Lingkaran api biasa kami sulam pada malam. Memetik kerdipan bintang. Menjaring bulan. Mengunyah pituah para tetua. Menebalkan tambalan sejarah pada jiwa kami. Sesekali menyemai tawa. Sesekali menuai duka ketika memamah sihir kata bak pujangga. Pada akhir sulaman cerita, gederap sukacita menuntun mimpi-mimpi kami menyambut ke pagi yang temaram.
Gubug-gubug kami adalah pepohonan yang bernyanyi. Seolah laut yang berpantai damai. Seperti dermaga sebagai tempat penumpah lelah sehabis memerah tubuh-tubuh basah. O, betapa hidup dari waktu ke waktu selalu mengelus berkah.
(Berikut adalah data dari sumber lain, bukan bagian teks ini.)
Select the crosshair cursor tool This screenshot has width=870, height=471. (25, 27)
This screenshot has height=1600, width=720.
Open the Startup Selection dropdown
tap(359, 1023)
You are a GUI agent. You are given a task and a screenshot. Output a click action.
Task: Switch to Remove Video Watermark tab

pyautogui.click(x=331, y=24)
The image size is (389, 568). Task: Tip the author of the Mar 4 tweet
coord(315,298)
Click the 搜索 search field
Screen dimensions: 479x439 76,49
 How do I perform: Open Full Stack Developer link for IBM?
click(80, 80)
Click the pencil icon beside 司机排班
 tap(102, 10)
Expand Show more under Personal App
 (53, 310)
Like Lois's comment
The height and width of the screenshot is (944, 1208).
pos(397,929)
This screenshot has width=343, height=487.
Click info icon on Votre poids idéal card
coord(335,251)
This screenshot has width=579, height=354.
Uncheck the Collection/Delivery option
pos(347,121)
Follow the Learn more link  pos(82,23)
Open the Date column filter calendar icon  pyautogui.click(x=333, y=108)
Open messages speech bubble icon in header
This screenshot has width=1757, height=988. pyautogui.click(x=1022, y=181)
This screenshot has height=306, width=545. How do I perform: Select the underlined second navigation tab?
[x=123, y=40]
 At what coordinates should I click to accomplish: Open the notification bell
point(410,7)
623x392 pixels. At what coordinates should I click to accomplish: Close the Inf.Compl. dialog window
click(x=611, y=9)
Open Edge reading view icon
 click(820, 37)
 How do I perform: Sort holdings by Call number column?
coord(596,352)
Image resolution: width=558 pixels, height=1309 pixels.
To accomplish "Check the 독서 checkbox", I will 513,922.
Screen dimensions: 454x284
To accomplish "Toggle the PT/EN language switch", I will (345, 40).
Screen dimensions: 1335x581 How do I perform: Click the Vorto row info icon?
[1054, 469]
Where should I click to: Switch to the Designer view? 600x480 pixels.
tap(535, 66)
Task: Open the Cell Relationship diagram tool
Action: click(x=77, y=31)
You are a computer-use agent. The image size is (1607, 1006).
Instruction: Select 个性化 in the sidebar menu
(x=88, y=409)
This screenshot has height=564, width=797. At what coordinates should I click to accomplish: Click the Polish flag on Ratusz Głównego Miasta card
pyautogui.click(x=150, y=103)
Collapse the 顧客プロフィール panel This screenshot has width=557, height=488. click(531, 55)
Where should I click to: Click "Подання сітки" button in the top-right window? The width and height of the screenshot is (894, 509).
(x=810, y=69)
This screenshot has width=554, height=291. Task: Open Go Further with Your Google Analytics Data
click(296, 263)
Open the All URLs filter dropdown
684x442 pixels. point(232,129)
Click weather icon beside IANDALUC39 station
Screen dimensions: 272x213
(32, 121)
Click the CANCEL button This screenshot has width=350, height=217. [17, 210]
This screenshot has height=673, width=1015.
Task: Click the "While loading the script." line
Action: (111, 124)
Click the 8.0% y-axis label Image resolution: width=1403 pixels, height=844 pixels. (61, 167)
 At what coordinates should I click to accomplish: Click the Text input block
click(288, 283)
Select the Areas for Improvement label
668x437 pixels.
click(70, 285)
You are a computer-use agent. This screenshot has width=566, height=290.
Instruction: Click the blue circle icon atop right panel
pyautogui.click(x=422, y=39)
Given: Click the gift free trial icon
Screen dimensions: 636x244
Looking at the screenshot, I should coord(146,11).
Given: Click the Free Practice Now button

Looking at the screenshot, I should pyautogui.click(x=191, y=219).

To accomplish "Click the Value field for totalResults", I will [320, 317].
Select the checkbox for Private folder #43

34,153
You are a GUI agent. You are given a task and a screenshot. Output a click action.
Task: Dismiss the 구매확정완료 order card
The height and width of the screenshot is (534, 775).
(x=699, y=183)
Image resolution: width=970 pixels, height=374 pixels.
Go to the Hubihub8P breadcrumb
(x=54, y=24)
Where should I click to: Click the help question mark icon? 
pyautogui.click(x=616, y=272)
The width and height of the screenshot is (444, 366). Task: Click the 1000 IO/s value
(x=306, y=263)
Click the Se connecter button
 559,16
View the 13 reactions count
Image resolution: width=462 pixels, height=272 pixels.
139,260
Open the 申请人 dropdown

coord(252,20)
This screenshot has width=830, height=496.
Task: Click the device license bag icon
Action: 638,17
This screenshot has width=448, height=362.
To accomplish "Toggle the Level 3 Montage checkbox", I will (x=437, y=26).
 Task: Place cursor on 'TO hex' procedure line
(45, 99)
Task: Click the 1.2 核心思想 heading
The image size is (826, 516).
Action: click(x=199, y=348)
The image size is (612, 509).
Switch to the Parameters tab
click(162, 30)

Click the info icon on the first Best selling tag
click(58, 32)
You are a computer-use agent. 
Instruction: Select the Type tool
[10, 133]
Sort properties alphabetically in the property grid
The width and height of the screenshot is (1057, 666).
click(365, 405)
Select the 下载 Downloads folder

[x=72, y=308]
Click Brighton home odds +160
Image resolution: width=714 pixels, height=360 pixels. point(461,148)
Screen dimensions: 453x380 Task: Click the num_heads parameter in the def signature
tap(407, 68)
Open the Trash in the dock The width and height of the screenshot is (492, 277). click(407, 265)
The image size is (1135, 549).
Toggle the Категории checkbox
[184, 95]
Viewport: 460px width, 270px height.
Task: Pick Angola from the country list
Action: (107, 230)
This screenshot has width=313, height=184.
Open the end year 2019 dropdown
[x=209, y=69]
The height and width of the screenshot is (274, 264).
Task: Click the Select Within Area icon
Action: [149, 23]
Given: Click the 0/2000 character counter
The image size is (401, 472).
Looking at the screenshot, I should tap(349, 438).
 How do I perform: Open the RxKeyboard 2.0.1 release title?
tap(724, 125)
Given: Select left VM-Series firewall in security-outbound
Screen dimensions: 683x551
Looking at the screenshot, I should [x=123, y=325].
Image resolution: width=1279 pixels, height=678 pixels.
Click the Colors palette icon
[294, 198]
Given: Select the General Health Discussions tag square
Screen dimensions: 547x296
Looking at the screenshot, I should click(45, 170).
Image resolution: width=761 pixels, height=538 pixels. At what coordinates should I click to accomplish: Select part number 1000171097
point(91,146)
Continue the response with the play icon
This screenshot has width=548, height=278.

Kegelapan inilah selimut hangat yang gemerlap. Mata hati kami adalah sebilah pisau tajam yang selalu terasah. Kelam bukanlah jaring-jaring perangkap yang membekap, tapi ia tapak-tapak kaki kami yang selalu mengatur jarak. Menancapkan jejak. Kami tahu arah langkah kemana hendak berpijak. Pulang dan pergi tak selalu bergantung pada matahari. Tak pula menunggu tuntunan bulan. Bukan berarti kami menafikkan ciptaan Tuhan. Tapi, justru dengan gelap dan kelam anugerah itu didapatkan.
Berjalan dan berlari bagi kami seringan hembusan angin menembus belukar dan semak berduri. Segala telah tersedia dalam rentang waktu yang tak dapat dihitung dengan rumusan angka-angka. Segala telah terjaga dengan aturan adat yang paling beradab. Amboi, masa-masa gemilang itu perlahan di gebuk gelombang. Menusukkan amuk, remuk.
* * *
“Kami bukan anjing. Jangan sebut kami orang kubu. Kami benci sebutan itu.” Segayo berteriak-teriak saat dimasukkan ke dalam sebuah ruangan. Ia disekap di sebuah pabrik pemotong kayu yang ada di tengah hutan. Ia bisa mendengar suara mesin gergaji yang memotong balok-balok kayu dengan jelas. Suara truk-truk yang mengangkut gelondongan kayu juga bisa didengar dari dalam ruangan itu.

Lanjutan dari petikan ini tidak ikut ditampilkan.